= John Medex Maddox =

British playwright

John Medex Maddox (1789–1861) was a Victorian-era playwright and one-time manager of the Princess's Theatre in London's Oxford Street. Of Jewish descent, Maddox had been born John Medex and used "Maddox" as an ornamental suffix. His brother, Samuel Medex kept a cigar shop directly opposite the Princess's Theatre and his premises became something of a meeting point for London's actors and playwrights.

Until taking over the Princesses Theatre in 1842, Maddox had led a roving life as stage-manager, acting-manager, and agent. He had also enjoyed a brief spell as manager of London's Colosseum theatre.

Charles, Duke of Brunswick, an exiled German aristocrat and London character, lent Maddox the cash to tide him over during the first few months of his management. His first productions at the Princesses were the opera La Sonnambula and an Oriental burlesque.

The chief feature of Maddox's reign were English versions of Italian operas, with productions of Anna Bolena, Lucia di Lammermoor, Otello, I puritani and Lucrezia Borgia. Maddox prospered, and gradually enlarged his sphere of operations. The first English version of the French vaudeville, L'homme Blesse, was brought out at the Princesses in 1842-43, after which he staged Christmas, Easter, and Whitsuntide extravaganzas, but shrank from the financial risk of a Christmas pantomime. He was not averse to paying good salaries to first-rate English comedians—in particular Mr. and Mrs. Keeley who drew huge crowds to the theatre. Robert Keeley eventually took over as co-manager with Charles Kean after Maddox retired.

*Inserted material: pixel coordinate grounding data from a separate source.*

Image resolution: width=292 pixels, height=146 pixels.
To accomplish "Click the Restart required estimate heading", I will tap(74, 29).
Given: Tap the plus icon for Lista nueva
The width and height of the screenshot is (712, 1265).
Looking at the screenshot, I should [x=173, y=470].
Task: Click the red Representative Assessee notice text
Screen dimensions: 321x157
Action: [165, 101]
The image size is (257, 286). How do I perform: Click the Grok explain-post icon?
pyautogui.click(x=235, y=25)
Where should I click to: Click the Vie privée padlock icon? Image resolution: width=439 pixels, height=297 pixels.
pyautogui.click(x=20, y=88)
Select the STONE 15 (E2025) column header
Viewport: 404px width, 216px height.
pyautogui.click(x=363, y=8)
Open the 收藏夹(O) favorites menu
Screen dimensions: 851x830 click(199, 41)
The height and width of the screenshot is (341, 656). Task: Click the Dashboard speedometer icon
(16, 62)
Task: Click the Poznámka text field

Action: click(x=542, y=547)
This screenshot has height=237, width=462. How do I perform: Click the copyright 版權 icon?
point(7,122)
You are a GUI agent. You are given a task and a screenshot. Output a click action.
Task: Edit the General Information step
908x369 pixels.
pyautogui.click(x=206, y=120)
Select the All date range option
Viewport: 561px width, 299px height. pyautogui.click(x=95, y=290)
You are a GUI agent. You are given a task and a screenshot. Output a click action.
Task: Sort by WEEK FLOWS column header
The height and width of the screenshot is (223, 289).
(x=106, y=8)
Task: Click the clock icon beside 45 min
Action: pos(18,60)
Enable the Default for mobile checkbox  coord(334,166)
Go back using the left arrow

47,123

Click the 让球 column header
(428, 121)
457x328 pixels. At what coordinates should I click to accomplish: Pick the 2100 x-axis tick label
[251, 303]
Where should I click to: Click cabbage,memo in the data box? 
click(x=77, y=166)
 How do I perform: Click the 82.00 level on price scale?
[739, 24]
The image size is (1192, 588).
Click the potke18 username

Maddox was also a prolific playwright and authored a number of dramas and farces, as well as sub-contracting work to a number of hack writers and translators. It was reputed that he was in the habit of locking up his them up in a garret at the theatre, leaving them just enough cold meat, bread and alcohol as was necessary, and not releasing them until they had finished the work he had paid them for. One of his earlier protégés was George Augustus Sala who undertook scene-painting for the theatre and later found a degree of fame writing pieces for Charles Dickens' Household Words.

== Plays ==
- A.S.S: a farce (Lyceum, April 1853)
- A Fast Train! High Pressure! Express! (Lyceum, April 1853)
- Chesterfield Thinskin: a farce (Princesses, July 1853)
- The First Night: a comic drama
- Infanticide or the Bohemian Mother: a melodrama in three acts
- Peter the shipwright: comic opera in three acts
- The Violet: drama in two acts
- Frederick the Great
- A Bachelor of Arts
- The King and the Deserter
- A Curious Case: a comic drama (1850)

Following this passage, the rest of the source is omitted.